--- START TEXT SECTION ---

In the last-two decades, the global economic landscape has changed quite profoundly. Eight years after the 2008-09 global financial crisis , global economic growth is still anemic. The mainstream Keynesian-style macroeconomic policy measures seem to have run into a dead-end with negative interest rates in Japan and Europe. At the same time, the global economy continues to shift toward a multipolar world with China accounting for 17% of global GDP – a share that is higher than that of the United States in PPP terms. The center of gravity in the global economy is moving to Asia. Geographically, Asia commands the largest landmass on earth. Asia has the largest population including a rising share of middle-class in China, India and Russia. The Chinese economy served as the strongest pillar during the global recession, and without its contributions to growth, world-wide, the global recession would have turned into global depression. Recently, India’s growth rate has surpassed China, and it has the potential to grow even faster. Nonetheless, China’s economic contributions to global growth will remain large. Due to the size of China’s national economy of $11 trillion dollars, even with its growth slowing to 6.9 percent in 2015, the increment of GDP that it added to the world was around $760 billion, or another “Turkey”. China’s middle class has grown to over 109 million people, exceeding that of the United States at 92 million. China’s middle class makes up a large portion of the representing expanding demand for high quality consumer goods.

Despite the increasingly strong headwinds in the global macro environment after the Brexit, China is expected to remain one of the main drivers of global growth and the anchors of global stability (G-20 fin ministers’ meeting held in Chengdu). China has also been the largest trading nation in the world since 2013. Its exports and imports contributed 13.8 percent to the global trade total in 2015. China’s outward direct investment reached a record $128 billion dollars in 2015 (MOFCOM data), and has continued to rise during the first quarter of this year in the form of M&A and greenfield investment. It is now the third largest source of Outward Direct Investment and given time it is expected to become the largest source of ODI. Much of the investment has been directed at the manufacturing sectors and large-scale infrastructure, helping to release the bottlenecks of growth in a number of developing countries.

There is a need to democratize the global governance architecture so as to reflect the new global economic landscape. However, the reform of the existing global governance arranements is turning out to be a slow and frustrating process, as seen in the much belated approval of the IMF quota reform by the US Congress. As such, the new, emerging elements of global governance, the Asian Infrastructure Investment Bank (AIIB) and the New Development Bank (NDB), initiated by the emerging market economies should be welcomed. They will not only bring competition to the Bretton Woods Institutions by “doing different things in different ways”, but will also provide new ideas and experiences that are generated from the emerging market economies themselves, which may turn out to be more effective in helping developing countries to achieve the Sustainable Development Goals (SDGs) by 2030.

--- END TEXT SECTION ---

> **PROBLEMS**:
1. Summarize the text on China and the global economy in two sentences.
2. List every amount stated in dollars in the text on China and the global economy, and say what each one measures.

--- START DATA SHOWN ---

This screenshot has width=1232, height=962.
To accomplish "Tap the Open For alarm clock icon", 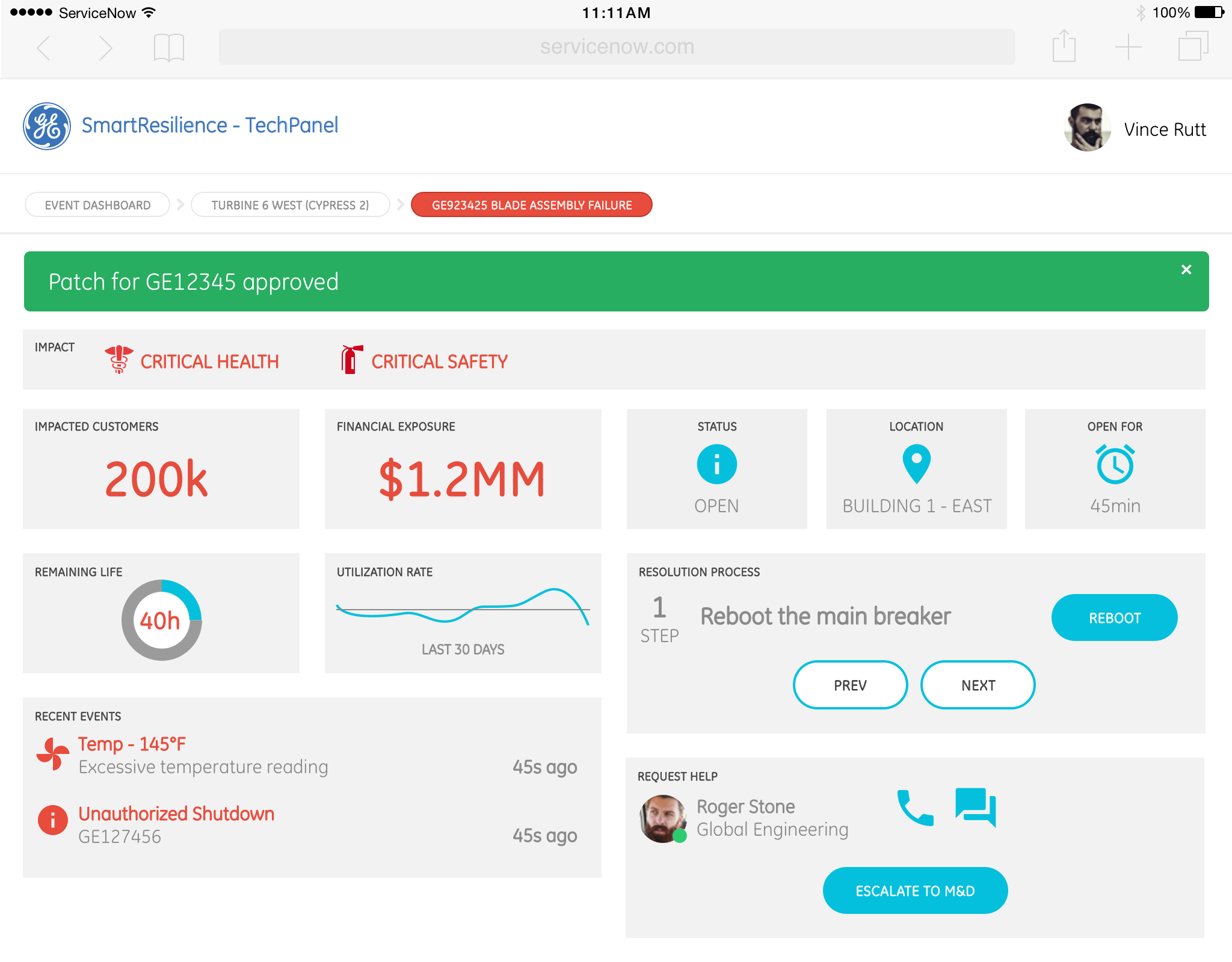I will pyautogui.click(x=1115, y=464).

--- END DATA SHOWN ---

> **RESULTS OF THE TASKS**:
1. Global growth remains weak after the 2008-09 crisis as the economy shifts toward a multipolar world centered on Asia, where China contributes heavily to growth, has been the largest trading nation since 2013, and is a rising source of outward direct investment. Because reform of existing global governance is slow, new institutions initiated by emerging market economies, the AIIB and the NDB, should be welcomed.

2.
- $11 trillion: the size of China's national economy
- Around $760 billion: the increment of GDP that China added to the world with its growth slowing to 6.9 percent in 2015
- $128 billion: China's record outward direct investment in 2015